Wide-Legged Forward Fold • Prasarita Padottanasana

  • Sarah Kline
Begin in mountain pose. Turn to face the long edge of your mat. Step your feet out wide anywhere from 3 to 5 feet, depending on your height. Bring your heels to the beck edge of your mat. Bring your hands to your hips, fingers facing forward and elbows point behind you. Inhale and engage your thighs, lifting your sternum. Begin a bending forward, keeping your spine straight. If your back rounds then bend your knees.

STEP 1 - For arm variation one, bring your hands down between your feet to the floor and use a block if you cannot touch the floor. Line your fingers up with your toes. With your hands on floor as you begin to draw your crown to floor, spreading your sitting bones yet grounding down into heels.

STEP 2 - For arm variation two, keep your hands at hips and keep your elbows facing up or behind you. Engage your thighs and bring crown of head to floor.

STEP 3 - For arm variation three, interlace fingers behind back loosely so as not to crunch shoulders. Bend forward and allow arms to come up off low back and press to ceiling above or floor past your head.

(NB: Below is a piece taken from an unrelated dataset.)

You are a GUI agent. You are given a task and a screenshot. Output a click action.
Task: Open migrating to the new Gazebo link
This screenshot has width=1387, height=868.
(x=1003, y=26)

STEP 4 - For arm variation four, wrap your pointer and middle finger around your big toes. Bend elbows gently at a 45 degree angle and keep elbows drawing out to the sides. Keep your hips over your knees and use your abdomen to elongate your spine.

Target Area:

Legs, Spine, Abdomen

Therapeutic Focus:

Relieves backache and improves circulation

Props & Modifications:

If you cannot bring your hands to the floor, try using a block. If your back is still rounded, use a folding chair to support your forearms. Remember to emphasize the length of the front torso.